Youth Development: "Diaz Moore tries to keep kids in Dutch"

The Lowell Sun

May 12, 2003

DANA WILLHOIT, Sun Staff

LOWELL In Nancy Diaz Moore's hands, a twirling rope is more than a childish toy. It is a community-builder, a self-esteem booster, a safe haven in the afternoon. Once a week after school, a dozen or so teenage girls gather at the United Teen Equality Center on Kirk Street to learn the ropes. They are there to master the art of Double Dutch, in which two people twirl jump-ropes in alternating rhythm while one or more people jump in the middle. Once a childhood game, it has evolved into an international sport in which teams travel and compete for prizes.


Some day, Diaz Moore, who teaches the Double Dutch class, would like to see the UTEC Jumpers compete. Right now, she is content to give the girls a place to make new friends and do something positive after school.

"She uses the program as a way of building teamwork," said Gregg Croteau, executive director of UTEC. "She takes the girls to competitions on her own time so they can learn new moves and be inspired.

"She's done a really nice job with our outreach program," Croteau added. "She's made flyers and dropped them off at schools and community centers."

Diaz Moore has rules for the girls in her class.

"If you're going to be in here, you're going to be treated with respect," she said. "Most of them can't jump when they start out. If you're making fun of someone that doesn't have good self-esteem in the first place..." she shakes her head. It's not going to happen. And "if you use bad language, you're out."

Also forbidden are hoop earrings they could get tangled in the jump-ropes and low-cut jeans, which show a flash of thong underwear.

In her class, "They've become ladies. They talk very nicely to each other."

Her enthusiasm is contagious. In a recent class, Masada Jones, 15, a Lowell High student who has been taking the class for a little over a year, said she likes to help teach now because, as she says, "you get to help people."

In her very first class, she looked at the long ropes whipping through the air and didn't think she could do it. "I was scared. I thought it was going to hit me."

Now, Jones is self-confident enough to urge a timid new student, "Just when the rope is up, go. You have to chance it ..."

Diaz Moore has been doing Double Dutch with her sisters since she was a little girl, when they would cut lengths of clothesline and jump and chant rhymes in their back yard. When her younger daughter started spending time at UTEC, she started volunteering there, and suggested Double Dutch as a positive activity for girls.
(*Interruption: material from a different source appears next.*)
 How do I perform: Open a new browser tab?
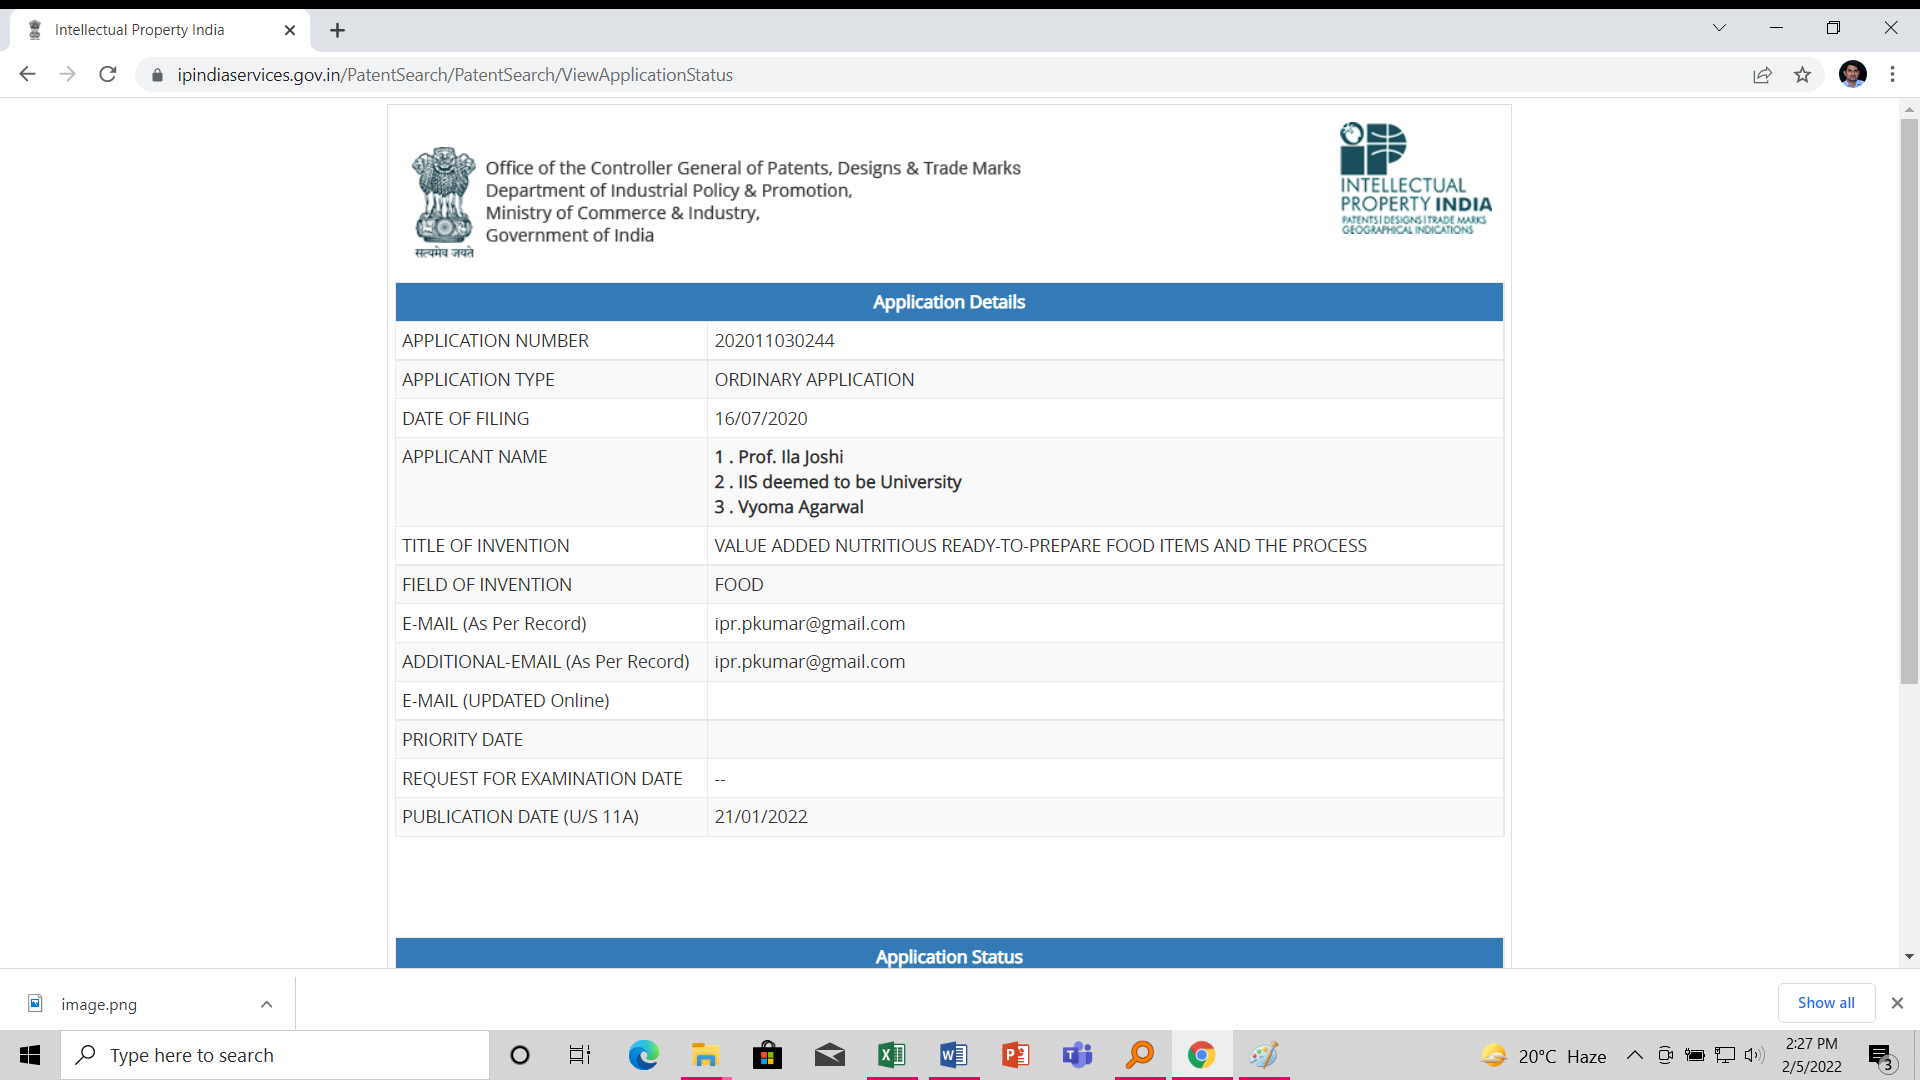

Diaz Moore has been sidelined for a couple of months because of surgery on her foot, but she often stops by to say hi to the girls, who are being taught by a UTEC staff member and a couple of the more advanced students, for now. She hopes to be back teaching soon, though.

"I'm going crazy sitting around the house," she said on a recent spring afternoon.

Diaz Moore is not used to sitting around. She is used to working full time at Ma/Com in mechanical assembly, getting out at 2:30 and heading to UTEC or any number of other volunteer positions. She is a member of the Lowell Black Network and organizes Easter-egg hunts, organizes dances and visits the elderly.

"I was raised that way," she said. "You check on the elderly and see how they're doing, see if they need anything."

An elderly neighbor of hers has cancer and can't eat solid food; she purees his favorite food, sweet potatoes, for him.

"If I can make a difference, I will make a difference," Diaz Moore said.

A lifelong Lowell resident, she grew up as part of a family of four brothers and four sisters. Now, with two grown daughters of her own and 27 nieces and nephews, "I'm the auntie of them all. My house is the community gathering place."

She credits her faith in God and her upbringing for her urge to do community outreach. "I can't live if I can't keep the faith."